Microsoft cloud computing chief is named as next CEO

Satya Nadella, the head of Microsoft’s cloud computing business, was named Tuesday to be Steve Ballmer’s immediate replacement. He is only the third chief executive in Microsoft’s 38-year history.
Published: February 4, 2014

As longtime Microsoft insider Satya Nadella takes the company’s helm, he is declaring a new focus on a “mobile-first, cloud-first world.” So far, he only has the latter half of the formula figured out.

Microsoft and its new CEO are at a crossroads: They are trying to catch rivals such as Apple, Google and Amazon, which are building a thriving ecosystem for mobile devices. At the same time, the company wants to expand its burgeoning business as a provider of software and services over the Internet.

Nadella, the head of Microsoft’s cloud computing business, was named Tuesday to be Steve Ballmer’s immediate replacement. He is only the third chief executive in Microsoft’s 38-year history.

The 22-year Microsoft veteran has enlisted the help of company founder and first CEO Bill Gates, who is leaving his role as chairman to serve a more hands-on role as an adviser at Nadella’s request. Gates will spend a third of his time working on products and technology.

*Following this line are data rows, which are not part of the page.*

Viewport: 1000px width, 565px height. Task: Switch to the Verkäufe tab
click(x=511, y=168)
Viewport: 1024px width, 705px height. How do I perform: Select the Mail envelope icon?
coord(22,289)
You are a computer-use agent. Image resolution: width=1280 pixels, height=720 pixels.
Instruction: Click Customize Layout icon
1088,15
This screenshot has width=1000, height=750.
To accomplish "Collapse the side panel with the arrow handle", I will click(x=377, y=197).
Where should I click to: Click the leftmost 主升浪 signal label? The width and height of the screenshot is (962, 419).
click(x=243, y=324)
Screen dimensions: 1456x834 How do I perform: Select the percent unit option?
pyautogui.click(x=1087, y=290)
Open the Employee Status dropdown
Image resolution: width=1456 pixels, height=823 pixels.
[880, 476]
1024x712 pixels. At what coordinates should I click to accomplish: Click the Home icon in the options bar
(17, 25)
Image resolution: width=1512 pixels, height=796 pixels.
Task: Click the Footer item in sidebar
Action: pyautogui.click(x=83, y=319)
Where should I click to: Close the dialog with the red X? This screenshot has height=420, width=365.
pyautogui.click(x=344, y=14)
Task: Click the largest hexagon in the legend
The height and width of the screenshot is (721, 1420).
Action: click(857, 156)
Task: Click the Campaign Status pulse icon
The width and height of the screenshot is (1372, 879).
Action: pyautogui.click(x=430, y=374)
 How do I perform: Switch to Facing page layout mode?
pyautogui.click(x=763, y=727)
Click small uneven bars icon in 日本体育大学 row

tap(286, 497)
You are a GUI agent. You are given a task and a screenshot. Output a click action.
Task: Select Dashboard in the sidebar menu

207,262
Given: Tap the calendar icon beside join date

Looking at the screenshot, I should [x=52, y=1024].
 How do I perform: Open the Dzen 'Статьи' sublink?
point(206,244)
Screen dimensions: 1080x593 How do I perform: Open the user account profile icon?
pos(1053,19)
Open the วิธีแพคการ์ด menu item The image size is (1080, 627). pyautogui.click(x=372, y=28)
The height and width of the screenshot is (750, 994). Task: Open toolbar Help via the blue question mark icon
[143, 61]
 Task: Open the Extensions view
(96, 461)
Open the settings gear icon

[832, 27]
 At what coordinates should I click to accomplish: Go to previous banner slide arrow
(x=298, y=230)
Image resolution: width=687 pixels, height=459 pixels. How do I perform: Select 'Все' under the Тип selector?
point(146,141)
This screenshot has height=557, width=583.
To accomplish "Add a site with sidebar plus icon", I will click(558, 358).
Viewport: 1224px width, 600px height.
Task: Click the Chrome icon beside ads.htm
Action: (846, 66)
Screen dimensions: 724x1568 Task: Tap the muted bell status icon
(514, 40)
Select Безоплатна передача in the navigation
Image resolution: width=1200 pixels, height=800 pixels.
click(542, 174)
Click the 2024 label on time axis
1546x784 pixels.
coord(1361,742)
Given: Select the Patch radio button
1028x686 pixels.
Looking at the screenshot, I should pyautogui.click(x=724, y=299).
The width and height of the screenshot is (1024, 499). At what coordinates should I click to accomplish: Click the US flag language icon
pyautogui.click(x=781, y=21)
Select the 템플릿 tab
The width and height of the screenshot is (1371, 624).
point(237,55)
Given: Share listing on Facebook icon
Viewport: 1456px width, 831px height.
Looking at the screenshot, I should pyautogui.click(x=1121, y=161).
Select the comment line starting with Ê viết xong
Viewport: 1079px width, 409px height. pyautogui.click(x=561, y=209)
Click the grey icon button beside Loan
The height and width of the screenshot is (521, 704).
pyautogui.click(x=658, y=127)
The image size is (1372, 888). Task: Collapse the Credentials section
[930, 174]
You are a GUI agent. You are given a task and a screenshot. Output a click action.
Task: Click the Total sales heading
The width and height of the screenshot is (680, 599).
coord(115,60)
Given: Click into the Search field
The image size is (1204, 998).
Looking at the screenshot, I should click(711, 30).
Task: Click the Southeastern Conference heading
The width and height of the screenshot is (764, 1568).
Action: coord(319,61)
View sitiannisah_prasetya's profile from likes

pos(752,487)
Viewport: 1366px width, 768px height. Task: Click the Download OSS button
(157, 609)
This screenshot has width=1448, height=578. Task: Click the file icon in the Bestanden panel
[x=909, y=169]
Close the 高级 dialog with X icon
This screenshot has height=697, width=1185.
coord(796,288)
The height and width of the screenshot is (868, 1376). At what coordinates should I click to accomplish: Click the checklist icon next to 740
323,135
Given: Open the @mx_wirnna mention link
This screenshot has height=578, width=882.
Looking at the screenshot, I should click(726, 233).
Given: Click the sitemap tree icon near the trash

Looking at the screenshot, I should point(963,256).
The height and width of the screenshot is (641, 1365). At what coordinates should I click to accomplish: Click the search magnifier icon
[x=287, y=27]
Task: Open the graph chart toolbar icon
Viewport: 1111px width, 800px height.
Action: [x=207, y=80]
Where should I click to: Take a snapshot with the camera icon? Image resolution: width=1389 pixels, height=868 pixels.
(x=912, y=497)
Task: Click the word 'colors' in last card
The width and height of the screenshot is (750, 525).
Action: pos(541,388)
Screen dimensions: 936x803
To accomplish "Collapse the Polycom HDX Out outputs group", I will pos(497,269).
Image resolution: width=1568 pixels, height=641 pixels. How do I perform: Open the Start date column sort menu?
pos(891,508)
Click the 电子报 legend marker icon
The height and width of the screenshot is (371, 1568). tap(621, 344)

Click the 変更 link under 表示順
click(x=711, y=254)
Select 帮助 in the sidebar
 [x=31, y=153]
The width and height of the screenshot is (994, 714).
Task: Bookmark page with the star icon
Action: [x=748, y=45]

Nadella, 46, led the company’s small but growing cloud computing unit, in which customers pay Microsoft to house data and run applications on distant servers connected to the Internet. Those services are a departure from Microsoft’s traditional business of making software for installation directly onto PCs.

In addition to growing that business, one of Nadella’s first tasks as CEO will be to complete Microsoft Inc.’s $7.3 billion purchase of Nokia’s phone business and patent rights — part of a plan to boost Windows Phone software in a market dominated by iPhones and Androids.

“Going forward, it’s a mobile-first, cloud-first world,” Nadella said Tuesday in a video accompanying the announcement.

He said he would capitalize on Microsoft’s experience making the industry’s leading productivity software package, Office.

“We need to be able to pick the unique contribution that we want to make,” he said. “That’s where our heritage of having been the productivity company … is what we want to get focused on.”

Gates will remain on the company’s board. The new Microsoft chairman will be board member John Thompson, who led the search for a new CEO after Ballmer said in August that he planned to step down.